Questions you can ask providers

When you are talking to a provider(s) it can be useful to ask them questions about how they will work with your child and your family. This can help you work out if they are the right provider for you.

You may have your own questions, or you may like to ask questions like these below which are based on best practice guidelines. 

Skills and experience of the provider:

  •  How will you support my child and family learn about which supports may be best for us, now and in the future?
  • What experience do you have in working with children who are deaf or hard of hearing?
  • What outcomes can your early intervention approach provide for my child and family? 

Working with your family:

  • How will you work with our family to meet our individual needs at your service and in our home?
  • What evidence will you use to help us decide on the best supports for our child?
  • Can you connect us with other families for peer support?

Delivering supports:

  • How will you report back to us  about our child’s progress and outcomes so we can assess how well the supports are working for our child?
  • What will your service do if the supports are not meeting our child’s or families needs? 
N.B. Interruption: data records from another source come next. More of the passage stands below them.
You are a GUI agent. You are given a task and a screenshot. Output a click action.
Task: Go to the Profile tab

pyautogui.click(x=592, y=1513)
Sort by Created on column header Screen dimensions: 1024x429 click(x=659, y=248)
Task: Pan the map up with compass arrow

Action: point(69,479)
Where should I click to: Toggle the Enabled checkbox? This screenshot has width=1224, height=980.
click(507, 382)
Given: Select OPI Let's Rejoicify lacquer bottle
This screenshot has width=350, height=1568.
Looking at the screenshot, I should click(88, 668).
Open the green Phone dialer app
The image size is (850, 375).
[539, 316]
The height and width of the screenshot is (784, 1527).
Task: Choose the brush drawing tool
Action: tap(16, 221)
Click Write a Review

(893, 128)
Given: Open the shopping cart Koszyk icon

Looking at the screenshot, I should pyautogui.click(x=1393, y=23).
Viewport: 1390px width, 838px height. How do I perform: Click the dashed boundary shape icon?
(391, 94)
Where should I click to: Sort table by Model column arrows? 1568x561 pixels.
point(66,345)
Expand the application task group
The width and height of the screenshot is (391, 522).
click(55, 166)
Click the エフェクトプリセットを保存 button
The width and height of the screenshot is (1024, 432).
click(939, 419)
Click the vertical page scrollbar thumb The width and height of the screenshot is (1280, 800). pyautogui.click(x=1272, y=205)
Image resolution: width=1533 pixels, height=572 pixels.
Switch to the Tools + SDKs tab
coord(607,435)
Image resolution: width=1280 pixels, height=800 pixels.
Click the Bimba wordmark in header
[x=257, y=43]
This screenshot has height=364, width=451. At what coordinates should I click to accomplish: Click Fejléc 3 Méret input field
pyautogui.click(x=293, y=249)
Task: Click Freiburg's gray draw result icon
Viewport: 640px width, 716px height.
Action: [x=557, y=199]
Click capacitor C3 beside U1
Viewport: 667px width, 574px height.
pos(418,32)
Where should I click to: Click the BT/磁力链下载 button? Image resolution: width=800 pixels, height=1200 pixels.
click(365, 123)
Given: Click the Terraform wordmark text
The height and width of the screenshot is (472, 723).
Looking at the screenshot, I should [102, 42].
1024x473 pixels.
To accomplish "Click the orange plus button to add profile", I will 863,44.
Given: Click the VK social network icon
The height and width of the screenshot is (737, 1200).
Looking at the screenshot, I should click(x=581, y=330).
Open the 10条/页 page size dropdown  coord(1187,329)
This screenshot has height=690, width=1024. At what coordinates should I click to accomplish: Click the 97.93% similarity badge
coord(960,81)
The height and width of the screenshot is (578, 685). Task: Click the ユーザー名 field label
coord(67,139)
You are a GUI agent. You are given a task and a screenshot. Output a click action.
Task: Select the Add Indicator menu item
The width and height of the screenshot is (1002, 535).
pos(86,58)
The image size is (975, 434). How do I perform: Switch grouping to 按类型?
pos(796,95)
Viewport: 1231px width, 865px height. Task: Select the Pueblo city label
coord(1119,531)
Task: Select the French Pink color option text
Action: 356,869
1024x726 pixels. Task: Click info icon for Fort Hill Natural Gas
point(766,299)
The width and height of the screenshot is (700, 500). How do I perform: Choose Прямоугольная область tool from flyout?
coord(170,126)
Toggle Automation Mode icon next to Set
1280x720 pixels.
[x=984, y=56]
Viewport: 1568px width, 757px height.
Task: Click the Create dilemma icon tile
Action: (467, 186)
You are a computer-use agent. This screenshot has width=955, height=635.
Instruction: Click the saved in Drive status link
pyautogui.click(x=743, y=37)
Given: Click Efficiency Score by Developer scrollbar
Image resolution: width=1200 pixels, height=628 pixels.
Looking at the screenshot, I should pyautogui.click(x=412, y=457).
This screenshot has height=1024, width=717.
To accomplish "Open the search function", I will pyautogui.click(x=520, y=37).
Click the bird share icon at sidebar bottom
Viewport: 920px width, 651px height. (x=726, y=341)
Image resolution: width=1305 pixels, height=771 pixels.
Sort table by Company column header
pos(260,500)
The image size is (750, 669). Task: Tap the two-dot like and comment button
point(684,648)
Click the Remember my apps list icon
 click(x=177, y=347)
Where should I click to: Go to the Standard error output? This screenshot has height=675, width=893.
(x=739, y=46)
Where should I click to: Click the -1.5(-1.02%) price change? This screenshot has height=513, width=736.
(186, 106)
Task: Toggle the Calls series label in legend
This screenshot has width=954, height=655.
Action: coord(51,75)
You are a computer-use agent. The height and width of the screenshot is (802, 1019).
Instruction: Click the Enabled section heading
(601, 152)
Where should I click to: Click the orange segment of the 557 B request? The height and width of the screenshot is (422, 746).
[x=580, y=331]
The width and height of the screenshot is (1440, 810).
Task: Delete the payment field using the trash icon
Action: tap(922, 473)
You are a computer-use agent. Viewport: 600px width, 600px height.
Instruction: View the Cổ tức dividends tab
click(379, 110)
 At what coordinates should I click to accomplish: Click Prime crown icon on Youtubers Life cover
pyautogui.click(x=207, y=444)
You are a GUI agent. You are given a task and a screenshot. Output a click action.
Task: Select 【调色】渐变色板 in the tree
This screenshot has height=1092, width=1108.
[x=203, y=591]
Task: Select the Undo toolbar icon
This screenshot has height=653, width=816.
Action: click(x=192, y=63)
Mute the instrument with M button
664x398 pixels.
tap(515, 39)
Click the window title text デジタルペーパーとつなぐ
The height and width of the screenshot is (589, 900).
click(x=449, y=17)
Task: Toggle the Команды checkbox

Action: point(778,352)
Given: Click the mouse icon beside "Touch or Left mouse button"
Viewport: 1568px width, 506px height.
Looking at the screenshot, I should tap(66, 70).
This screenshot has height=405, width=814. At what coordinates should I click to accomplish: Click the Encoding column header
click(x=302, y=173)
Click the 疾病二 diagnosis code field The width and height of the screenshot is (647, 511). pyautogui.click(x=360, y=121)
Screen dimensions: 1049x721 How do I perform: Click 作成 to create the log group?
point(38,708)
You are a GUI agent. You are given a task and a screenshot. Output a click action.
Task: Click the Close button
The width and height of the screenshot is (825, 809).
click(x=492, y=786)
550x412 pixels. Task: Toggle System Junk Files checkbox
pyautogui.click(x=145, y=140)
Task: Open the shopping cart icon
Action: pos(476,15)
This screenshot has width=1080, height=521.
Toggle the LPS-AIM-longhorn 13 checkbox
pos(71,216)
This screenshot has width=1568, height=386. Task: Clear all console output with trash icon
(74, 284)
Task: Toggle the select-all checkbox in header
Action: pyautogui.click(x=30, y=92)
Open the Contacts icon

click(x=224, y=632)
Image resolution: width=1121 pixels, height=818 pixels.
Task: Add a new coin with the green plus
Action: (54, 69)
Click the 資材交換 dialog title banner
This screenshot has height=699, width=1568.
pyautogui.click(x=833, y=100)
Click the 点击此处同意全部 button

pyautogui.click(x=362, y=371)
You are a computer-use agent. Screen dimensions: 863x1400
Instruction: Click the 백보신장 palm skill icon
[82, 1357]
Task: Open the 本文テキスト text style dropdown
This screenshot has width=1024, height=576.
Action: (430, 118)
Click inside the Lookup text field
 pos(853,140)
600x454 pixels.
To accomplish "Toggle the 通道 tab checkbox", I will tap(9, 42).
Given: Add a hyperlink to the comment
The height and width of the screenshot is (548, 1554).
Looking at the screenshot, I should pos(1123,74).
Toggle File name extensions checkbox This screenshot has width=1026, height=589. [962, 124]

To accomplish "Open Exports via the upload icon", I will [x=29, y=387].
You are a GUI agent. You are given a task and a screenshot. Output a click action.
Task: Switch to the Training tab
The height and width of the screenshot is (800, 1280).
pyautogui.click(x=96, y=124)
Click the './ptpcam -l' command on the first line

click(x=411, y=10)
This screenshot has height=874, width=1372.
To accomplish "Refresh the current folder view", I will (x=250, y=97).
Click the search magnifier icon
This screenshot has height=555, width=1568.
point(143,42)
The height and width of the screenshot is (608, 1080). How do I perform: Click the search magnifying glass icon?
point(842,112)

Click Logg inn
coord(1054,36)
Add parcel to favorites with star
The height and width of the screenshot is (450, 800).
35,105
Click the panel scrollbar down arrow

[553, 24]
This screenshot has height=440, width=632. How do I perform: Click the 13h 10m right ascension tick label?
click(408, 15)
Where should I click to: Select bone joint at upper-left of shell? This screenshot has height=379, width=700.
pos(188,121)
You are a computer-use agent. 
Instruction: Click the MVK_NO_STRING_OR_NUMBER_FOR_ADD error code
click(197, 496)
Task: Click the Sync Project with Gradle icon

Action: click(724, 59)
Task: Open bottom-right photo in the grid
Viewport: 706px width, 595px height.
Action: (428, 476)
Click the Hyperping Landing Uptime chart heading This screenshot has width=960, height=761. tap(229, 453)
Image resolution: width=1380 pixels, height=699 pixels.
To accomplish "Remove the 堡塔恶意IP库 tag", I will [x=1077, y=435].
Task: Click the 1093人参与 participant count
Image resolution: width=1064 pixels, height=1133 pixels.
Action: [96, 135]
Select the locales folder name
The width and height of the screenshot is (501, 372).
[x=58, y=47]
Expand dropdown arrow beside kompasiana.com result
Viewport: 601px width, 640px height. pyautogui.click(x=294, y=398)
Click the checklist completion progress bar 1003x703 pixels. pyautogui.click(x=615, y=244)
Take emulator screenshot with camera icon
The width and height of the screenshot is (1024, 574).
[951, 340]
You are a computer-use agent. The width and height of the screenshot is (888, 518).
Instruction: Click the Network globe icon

The information is based on a scientific review of research and current national and international guidelines. Many people helped to develop these Guides. They include NDIS participants and families of NDIS participants, organisations who represent people with disability, peak bodies from the disability sector, and NDIA staff. 

The research used to develop this guide can be found in the following publications:

  1. Early Childhood Intervention Australia. National Guidelines: Best Practice in Early Childhood Intervention . Early Childhood Intervention Australia Ltd. 2016.
  2. Moeller, M.P., et al. Best Practices in Family-Centred Early Intervention for Children Who Are Deaf or Hard of Hearing: An International Consensus Statement . Journal of Deaf Studies and Deaf Education.18 (4), 429-45. 2013.
  3. Yoshinaga-Itano, C. Principles and Guidelines for Early Intervention After Confirmation That a Child is Deaf or Hard of Hearing . Journal of Deaf Studies and Deaf Education. Journal of Deaf Studies and Deaf Education. 19 (2), 143-175. 2013.
  4. The Joint Committee on Infant Hearing. Year 2019 Position Statement: Principles and Guidelines for Early Hearing Detection and Intervention Programs . The Journal of Early Hearing Detection and Intervention. 4 (2), 1-44. 2019.
  5. Kumar, S., et al. A Systematic Review of the Literature on Early Intervention for Children with Permanent Hearing Loss: Volume 1 . Centre for Allied Health Evidence, University of South Australia, Adelaide. 2008.
     

Disclaimer

This guide is designed to help you understand the supports that may be available to children who are deaf or hard of hearing. It does not imply that a specific support will automatically be included in your child’s NDIS plan.

Some supports may be provided outside of the NDIS. All of the supports included in your child’s NDIS plan must meet the NDIS funding criteria.

You should read this guide alongside Our Guideline – Early childhood approach and Mainstream and community supports.